When the Badgerloop team began their quest to design and build their entry into SpaceX’s Hyperloop competition, they knew that innovation would be critical at every juncture, from the Halbach wheels to the perfectly Elon Musk-sized seating. What the team of mostly undergraduates may not have expected was that virtual reality (VR) would become a prominent component of Badgerloop.
Early in the project, a basic VR setup allowed users to view the inside of the Badgerloop pod. The feature was so popular at the initial design competition that the team committed to further VR development. To do so, they tapped the expertise of Peter Procek, who was at the time an undergraduate research assistant in the Living Environments Laboratory (LEL) at the Wisconsin Institute for Discovery.
Procek had been working with LEL on multiple VR initiatives using LiDAR to capture real world environments and doing the technical work needed to be able to display those environments in the CAVE. When he saw an email from Badgerloop, he jumped at the chance to get involved, at first helping with electrical and control systems before eventually becoming the Badgerloop VR team leader. “It was a great opportunity to introduce VR into an engineering project,” says Procek.
Beyond beefing up Badgerloop’s VR capabilities, Procek saw an opportunity to address three key issues. First, engaging VR experiences can be powerful marketing tools. Promoting Badgerloop (and the Hyperloop contest in general) with VR creates a potential draw for sponsors and public interest.
“They provided a really great opportunity for me to dive into VR… LEL is where I saw that you can have a viable, meaningful application of VR that goes way beyond gimmicks and gaming.”
– Peter Procek
Second, Procek views VR as having multiple meaningful applications in Badgerloop — from design, where VR can be used as an auxiliary tool to virtually prototype physical components in full scale before fabrication, to simulation, which might help alleviate some people’s uneasiness about Hyperloop technologies. “The pods that shoot down the tracks are small and people might be apprehensive about getting into one,” says Procek. VR can ease that apprehension by giving users an idea of “what it might feel like to be inside a Badgerloop pod.”
Finally, Badgerloop has provided new opportunities for students to investigate topics in VR such as design, presence, immersion and haptics. With few relevant courses for VR-interested students available in the Computer Sciences department, Procek initially joined LEL to get hands-on VR experience and training. “They provided a really great opportunity for me to dive into VR… LEL is where I saw that you can have a viable, meaningful application of VR that goes way beyond gimmicks and gaming.”
With Badgerloop, Procek has an opening to bring more students into the fold. “We wanted to provide a platform for students to learn VR applications and to learn graphics concepts,” he says. When Procek originally built the Badgerloop VR team, one of his first recruits was another LEL undergraduate assistant: junior computer engineering and computer sciences double-major Cale Geffre.
When the Badgerloop team visited the SpaceX headquarters in Hawthorne, California, in late January for the worldwide Hyperloop pod competition, Geffre felt very much at home displaying Badgerloop’s VR capabilities. “Working at LEL I’ve done lots of outreach events where I show off VR technology,” he says, “so it’s becoming really natural to me to do that.”
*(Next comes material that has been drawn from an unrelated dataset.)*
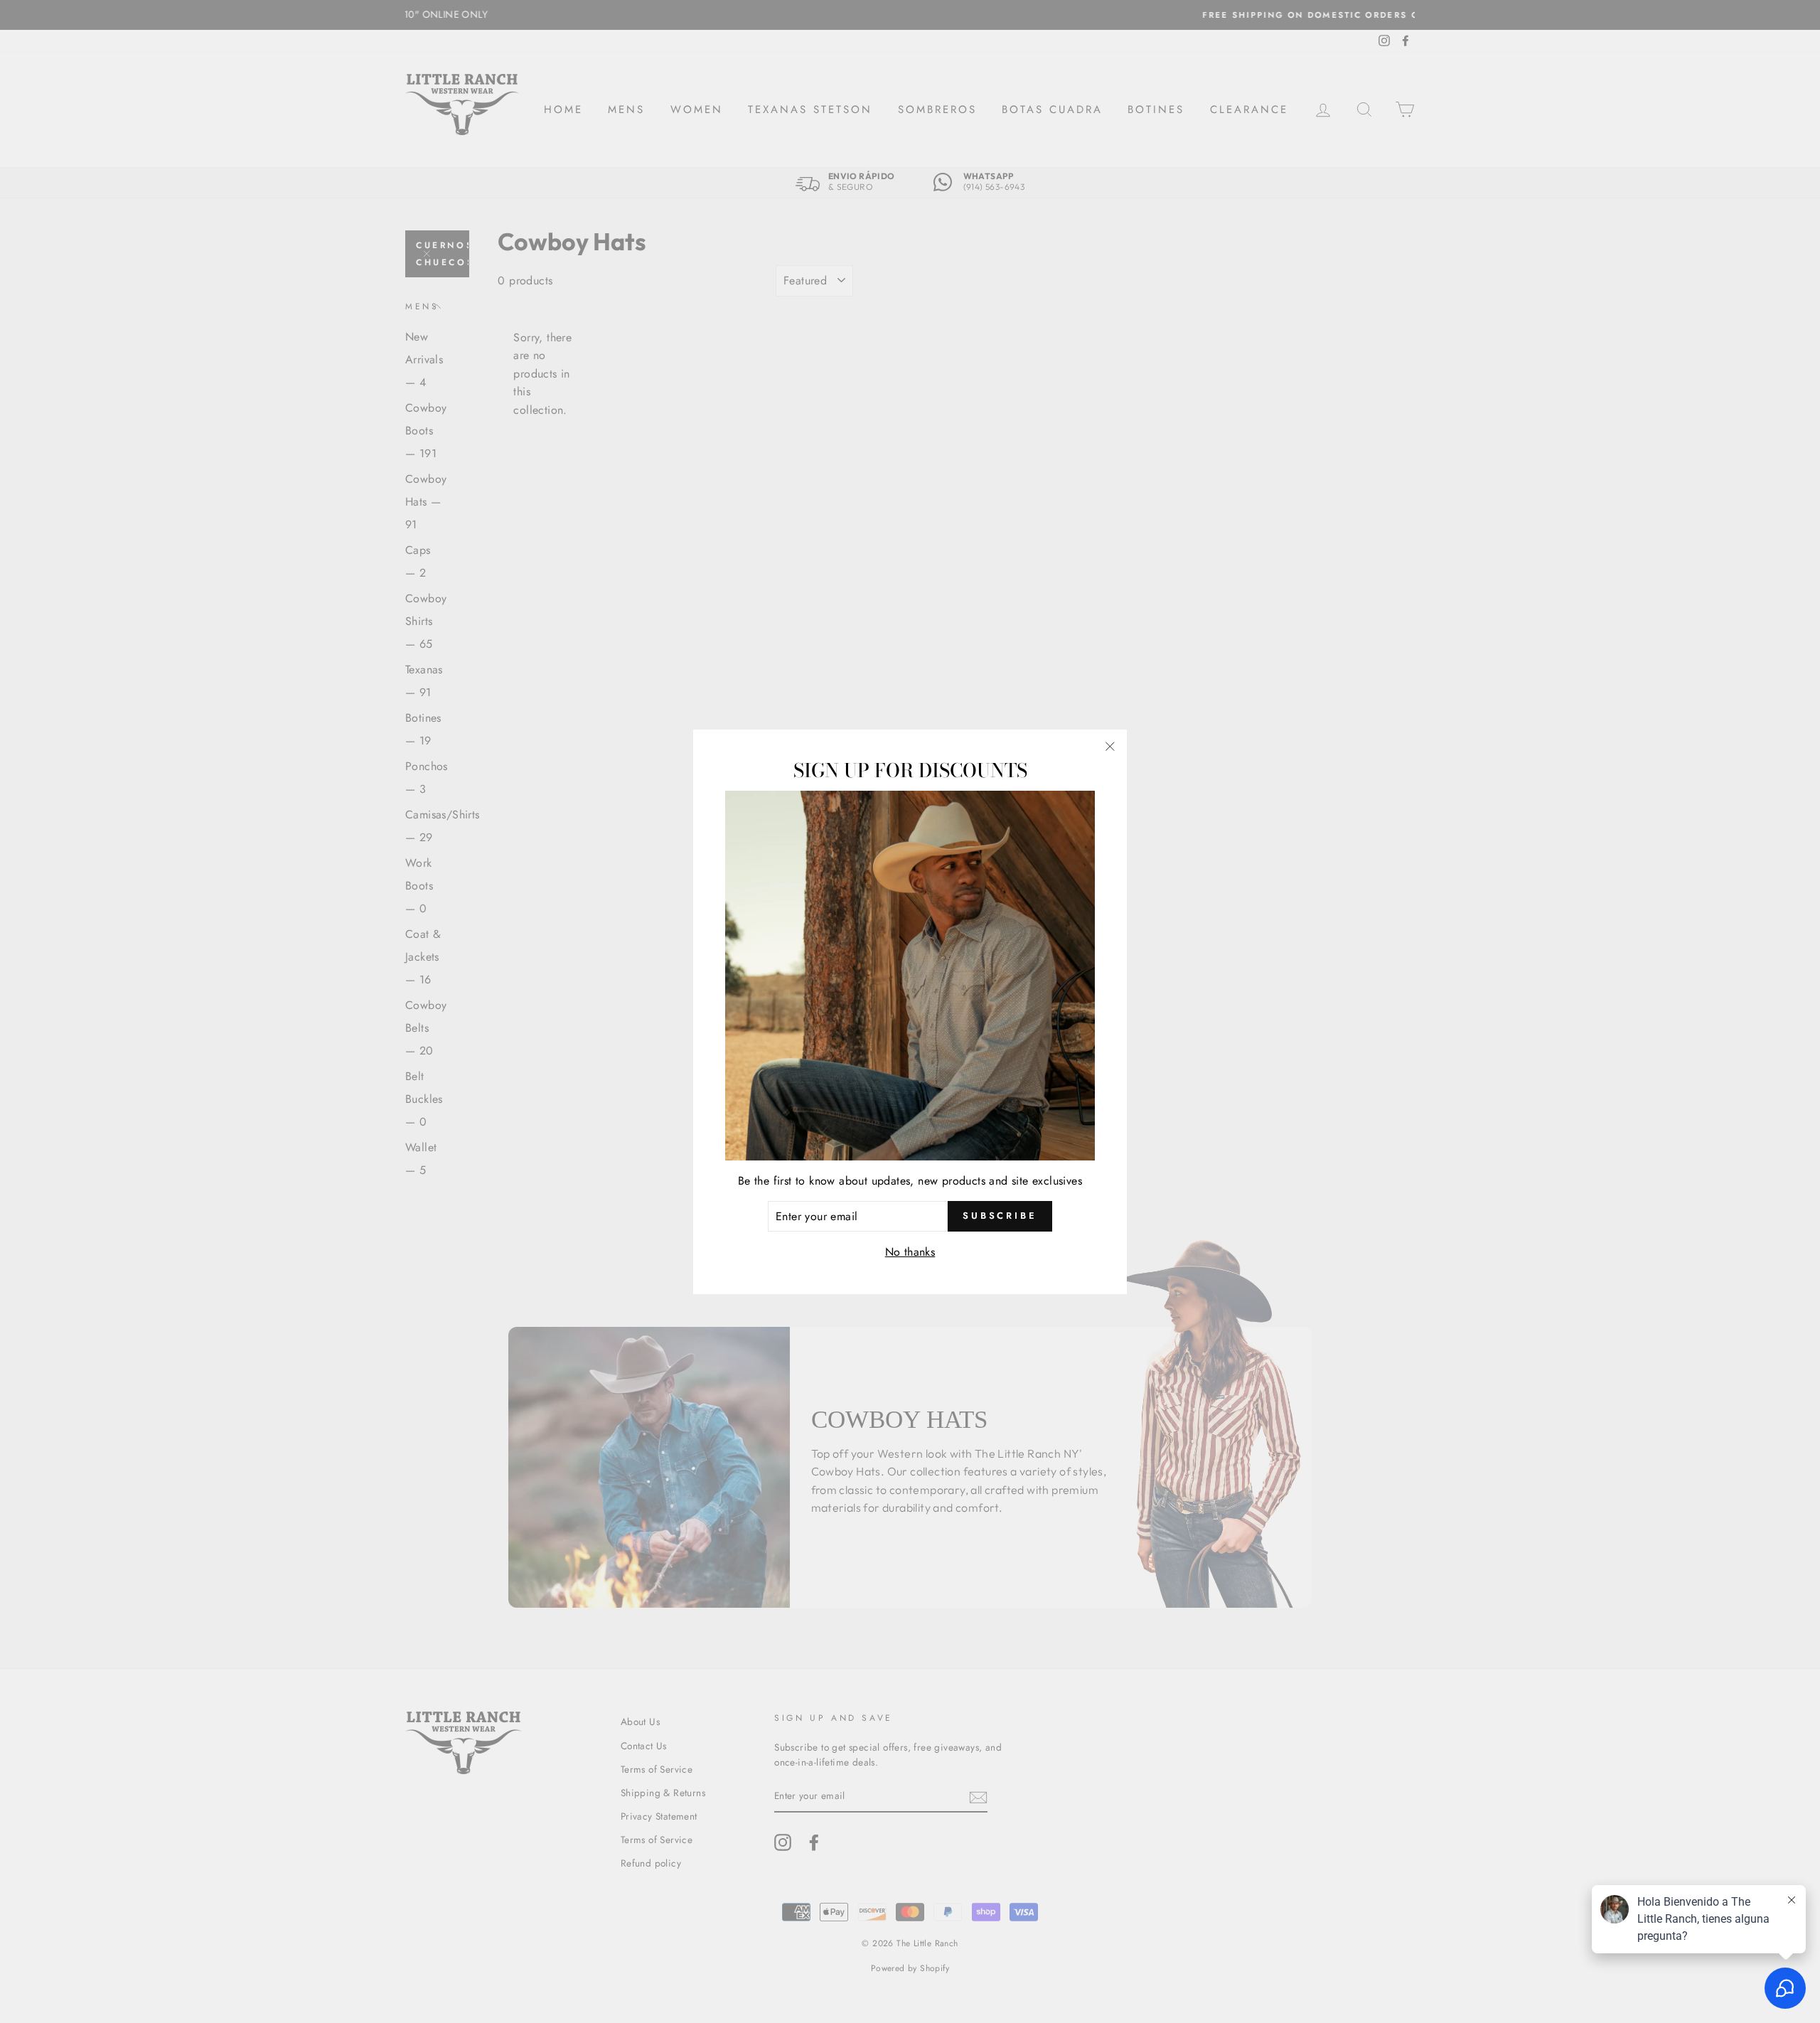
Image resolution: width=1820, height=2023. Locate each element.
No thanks (910, 1252)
Badgerloop received one of two innovation awards at the competition, partly thanks to the VR setup that accompanied their pod. The award is something the undergraduate-led team is very proud of, and indicates that VR has a bright future for Badgerloop.
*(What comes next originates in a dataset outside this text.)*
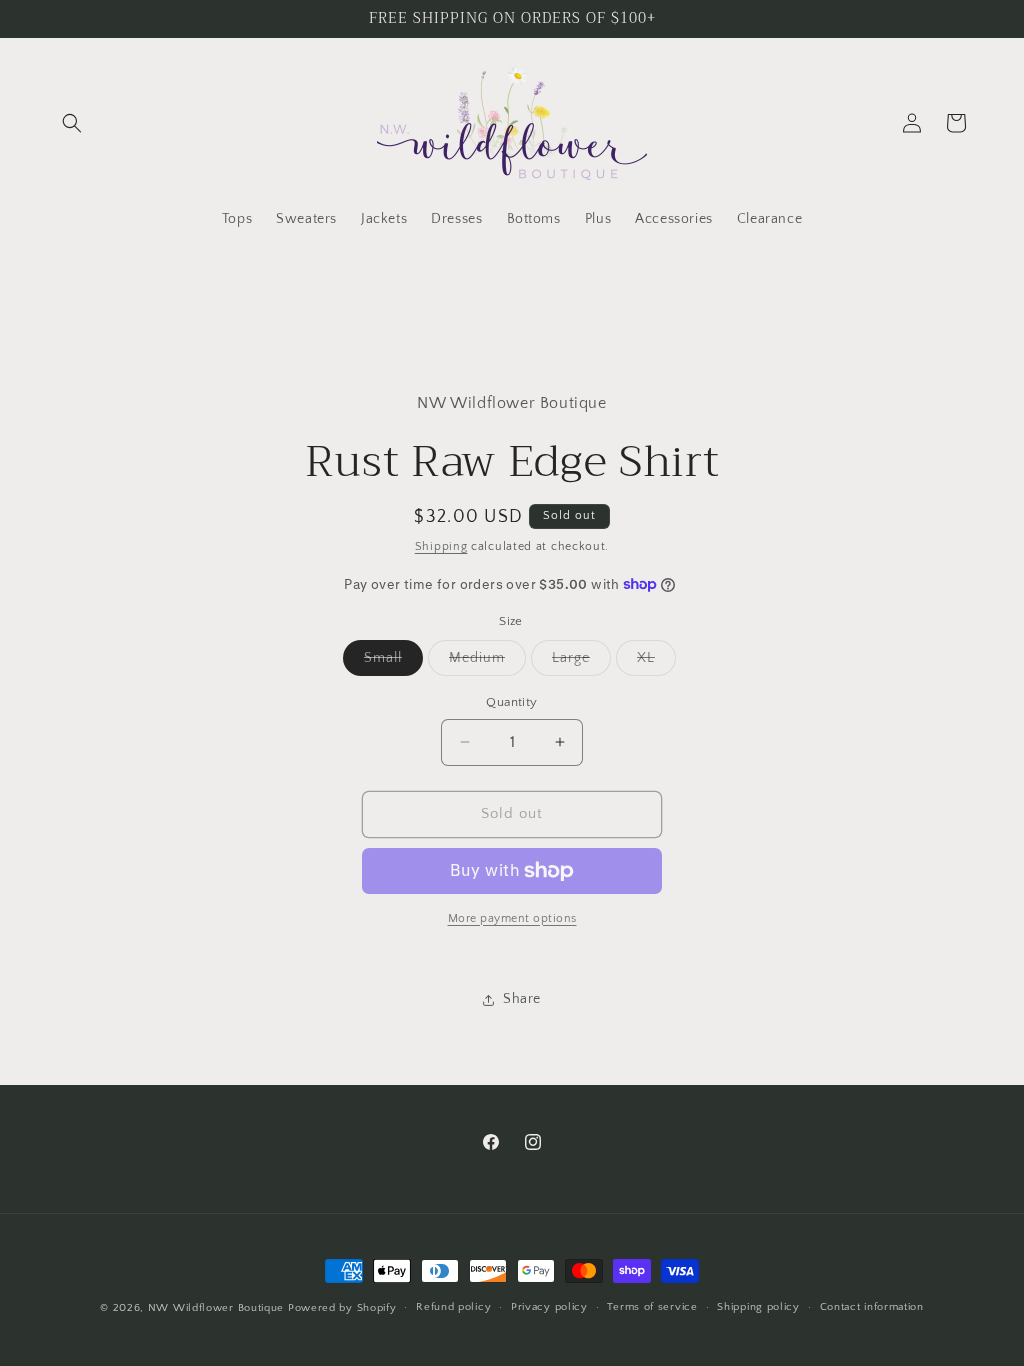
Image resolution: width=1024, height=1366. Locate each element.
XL (656, 662)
Geffre credits LEL with providing a crucial early opening that led him to Badgerloop and, perhaps someday, might lead to a career in VR or graphics: “LEL has provided me with all of these opportunities, and it’s been a nice linear process of getting involved in more projects like this. It’s been awesome.”
Procek graduated from UW-Madison in December 2016 with a degree in electrical and computer engineering, but he is not done with Badgerloop; he is still the VR team lead, developing the next phase of Badgerloop VR with big, bold ideas. “All of this has been of great interest to me,” he says, “and it’s very exciting to be a part of it.”